■ PROBLEM SET:
1. Copy out the passage of the vet school admissions article from "By Kim Markesich" up to and including "University of Florida.".
2. Pick up the vet school admissions article where it stops and continue it.

■ EXTRACTED TEXT:
★ ★ ★

Vet school admissions increase sharply for College graduates
Stephanie Goldstein, left, is attending the University
of Tennessee College of Veterinary Medicine, and
Britanny Banning is attending the College of Veterinary Medicine at the University of Illinois.
By Kim Markesich
Despite the fact that gaining admission to veterinary school is a difficult process, students from the College of Agriculture and Natural Resources have been faring very well. While five graduates were accepted from the Class of 2009, and six from the Class of 2010, twenty students from the Class of 2011 gained admittance to a wide range of veterinary schools, including the University of Illinois, Ohio State University, University of Pennsylvania, Ross University, University of Wisconsin, Tufts University, University of Missouri, Colorado State University, University of Tennessee, Oklahoma State University, Cornell University and University of Florida.

★ ★ ★

(Stored records)
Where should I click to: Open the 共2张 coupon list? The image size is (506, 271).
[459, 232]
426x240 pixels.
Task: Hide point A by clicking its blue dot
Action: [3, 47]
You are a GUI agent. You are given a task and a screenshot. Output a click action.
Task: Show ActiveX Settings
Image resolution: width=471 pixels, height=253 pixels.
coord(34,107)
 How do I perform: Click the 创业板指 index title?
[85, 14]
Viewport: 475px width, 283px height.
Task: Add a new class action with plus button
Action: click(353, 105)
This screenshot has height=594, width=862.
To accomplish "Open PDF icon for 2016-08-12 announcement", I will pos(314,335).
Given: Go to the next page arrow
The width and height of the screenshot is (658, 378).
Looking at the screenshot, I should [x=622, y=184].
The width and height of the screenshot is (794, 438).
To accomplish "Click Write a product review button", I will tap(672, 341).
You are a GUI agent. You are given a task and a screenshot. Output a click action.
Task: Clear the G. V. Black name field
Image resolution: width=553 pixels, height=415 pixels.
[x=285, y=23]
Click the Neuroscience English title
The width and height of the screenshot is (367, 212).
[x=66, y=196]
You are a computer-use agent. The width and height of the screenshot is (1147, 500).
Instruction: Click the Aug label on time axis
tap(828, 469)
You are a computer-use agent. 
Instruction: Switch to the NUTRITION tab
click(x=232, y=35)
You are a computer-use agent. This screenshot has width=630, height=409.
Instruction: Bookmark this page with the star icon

★ ★ ★

■ ANSWERS FOR THE EXERCISE:
1.
By Kim Markesich
Despite the fact that gaining admission to veterinary school is a difficult process, students from the College of Agriculture and Natural Resources have been faring very well. While five graduates were accepted from the Class of 2009, and six from the Class of 2010, twenty students from the Class of 2011 gained admittance to a wide range of veterinary schools, including the University of Illinois, Ohio State University, University of Pennsylvania, Ross University, University of Wisconsin, Tufts University, University of Missouri, Colorado State University, University of Tennessee, Oklahoma State University, Cornell University and University of Florida.

2.
Why are UConn College of Agriculture students so successful? One reason, according to Steven Zinn, professor of animal science, is that students are coming to UConn better prepared to handle the difficult science classes required for vet school. However, several other factors come into play for College graduates:
• Students are benefiting from increased accessibility to veterinary schools. Contracts with Iowa State give Connecticut students in-state status, so they are not competing in an out-of-state student pool. Additional schools are available to students, including Ross University in the Caribbean, which is now accredited by the American Veterinary Association, and several schools in the United Kingdom.
• “Really good advising,” points out Sandra Bushmich, professor of pathobiology. “We have several advisors in both the Department of Pathobiology and Veterinary Science and the Department of Animal Science. We tell students as freshman exactly what they have to do to be successful, and then we keep track of them along the way. We show them how to balance their course load so that they will be successful. We teach students how to make their application stand out.”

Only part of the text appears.